It was recently found that the rotation about the hydroxamate C—N bond in desferrioxamine B and N-methylacetoxydroxamic acid is slow enough to be measured by dynamic NMR spectroscopy at room temperature (Biruš et al., 1995, 1999). The rotation-rate constant was found to be ca 3 s−1 at 298 K. On the other hand, the rotation rate for acetohydroxamic acid was too fast to be measured by dynamic 1H or 13C NMR spectroscopy. The C and N substituents of the hydroxamic functionality have a major influence on the rotation rate, since they may increase or decrease the partial double-bond character of the hydroxamate C—N bond through their electron-donating or -withdrawing character. This, in turn, may cause the corresponding shortening or lengthening of the C—N bond. It seemed worthwhile to examine whether the positive inductive effect exerted by the positively charged N atom in betainohydroxamic acid would exhibit any effect on the length of the C—N bond. If the positive charges in close proximity to the carbonyl O atom are able to stabilize the enolate ion which is formed by an electrondensity shift from the hydroxamato-N free electron pair into the C—N bond, the partial double-bond character of the C—N bond would increase and shortening of that bond could possibly be observed.
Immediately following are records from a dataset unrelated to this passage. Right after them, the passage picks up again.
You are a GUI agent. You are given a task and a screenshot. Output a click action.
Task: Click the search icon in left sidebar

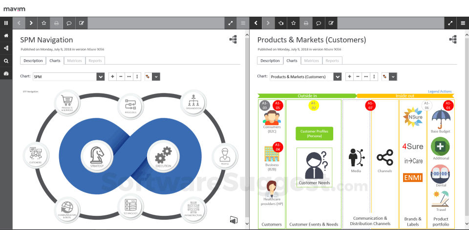[x=6, y=61]
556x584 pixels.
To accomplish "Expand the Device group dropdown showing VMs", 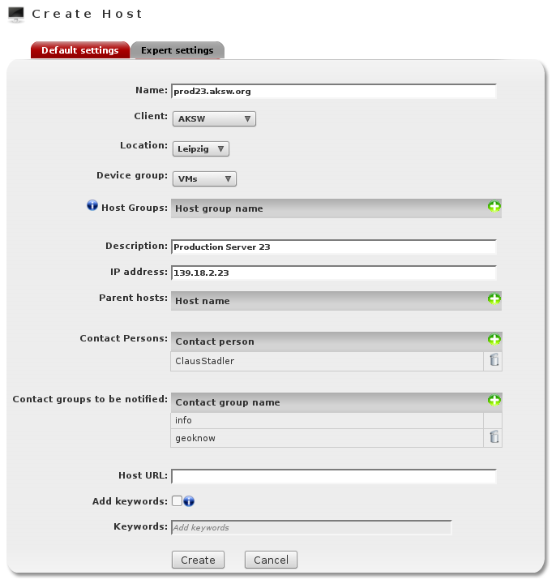I will pos(204,178).
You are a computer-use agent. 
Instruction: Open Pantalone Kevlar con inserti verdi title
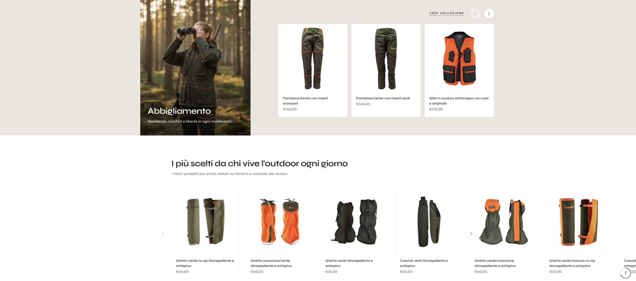tap(383, 98)
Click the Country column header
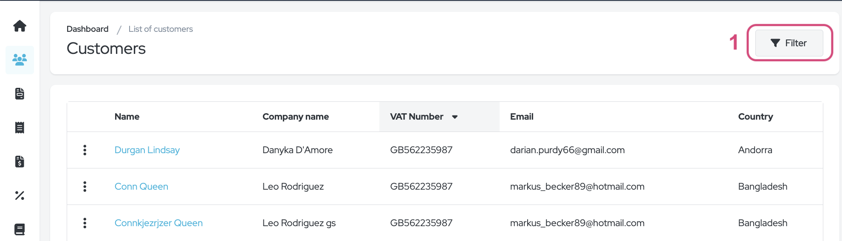 pyautogui.click(x=755, y=117)
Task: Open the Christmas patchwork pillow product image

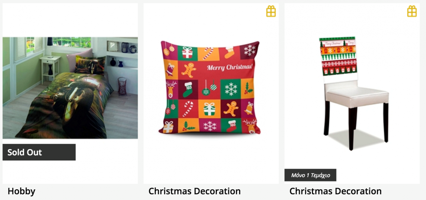Action: point(210,88)
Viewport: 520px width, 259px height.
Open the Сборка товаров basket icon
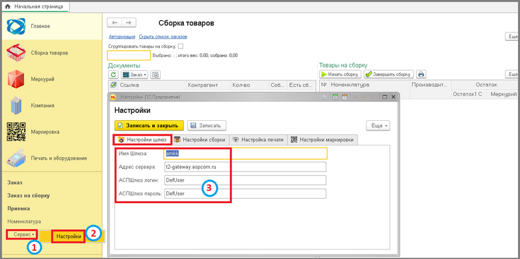point(16,53)
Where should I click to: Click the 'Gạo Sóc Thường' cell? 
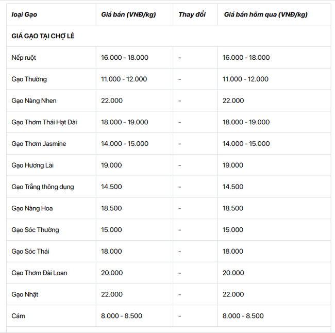35,230
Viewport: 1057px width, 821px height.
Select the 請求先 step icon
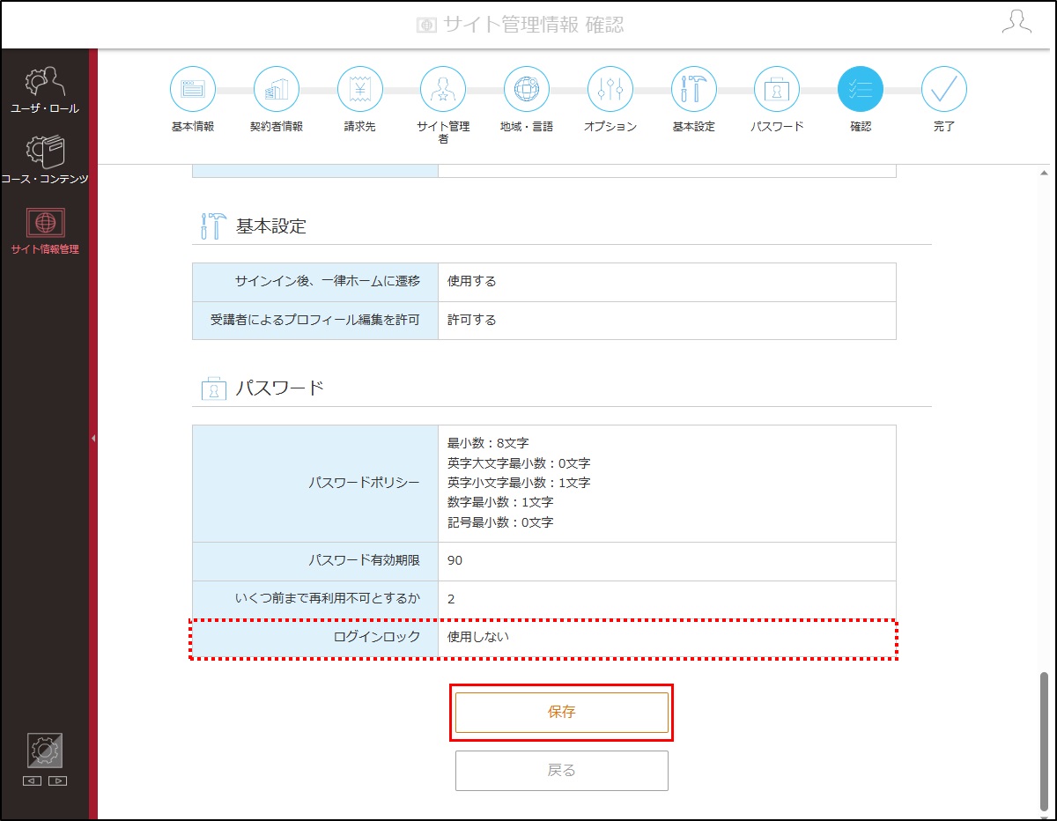359,89
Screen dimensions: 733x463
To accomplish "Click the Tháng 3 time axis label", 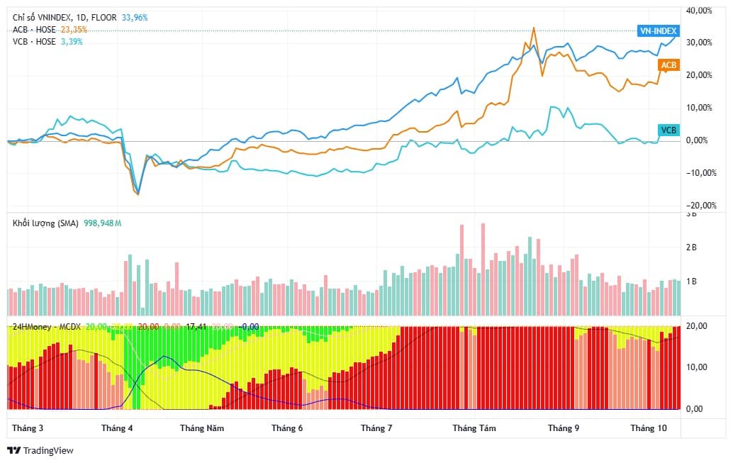I will point(28,428).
In the light of this interest, we present here the synthesis and crystal structure of betainohydroxamic acid chloride, (I). \sch
The structure of (I) consists of cations of betainohydroxamic acid and Cl− anions. The crystal structure parameters can be compared with the crystal data reported for some other monohydroxamic acids. It appears that, within experimental error, the length of the hydroxamate C—N bond does not change upon substitution of the methyl H atom in acetohydroxamic acid hemihydrate [1.333 (6) Å; Bracher & Small, 1970] with the charged N atom in (I) [N2—C5 1.327 (1) Å]. Some other bond distances in (I) can also be compared with the analogous bond distances in acetohydroxamic and salicylohydroxamic acid (Larsen, 1978). For instance, the C═O bond in the betainohydroxamic acid cation [1.225 (1) Å] is slightly shorter then the corresponding one in acetohydroxamic acid [1.245 (6) Å] and salicylohydroxamic acid [1.258 (4) Å], since this O atom is not involved in hydrogen bonding in (I), whereas in the other two structures it is an acceptor for two hydrogen bonds. The N—O distances in betaino-, salicylo- and acetohydroxamic acids all appear to be equal within the range of experimental error [1.395 (1), 1.390 (4) and 1.400 (5) Å, respectively].
It seems that the positive inductive effect of the charged N atom in close proximity to the hydroxamate carbonyl O atom has a small effect on the hydroxamic C—N bond length. Both hydrogen-bond donor atoms, O2 and N2, are involved in hydrogen bonding with the Cl− anion, linking the ions into chains along [001].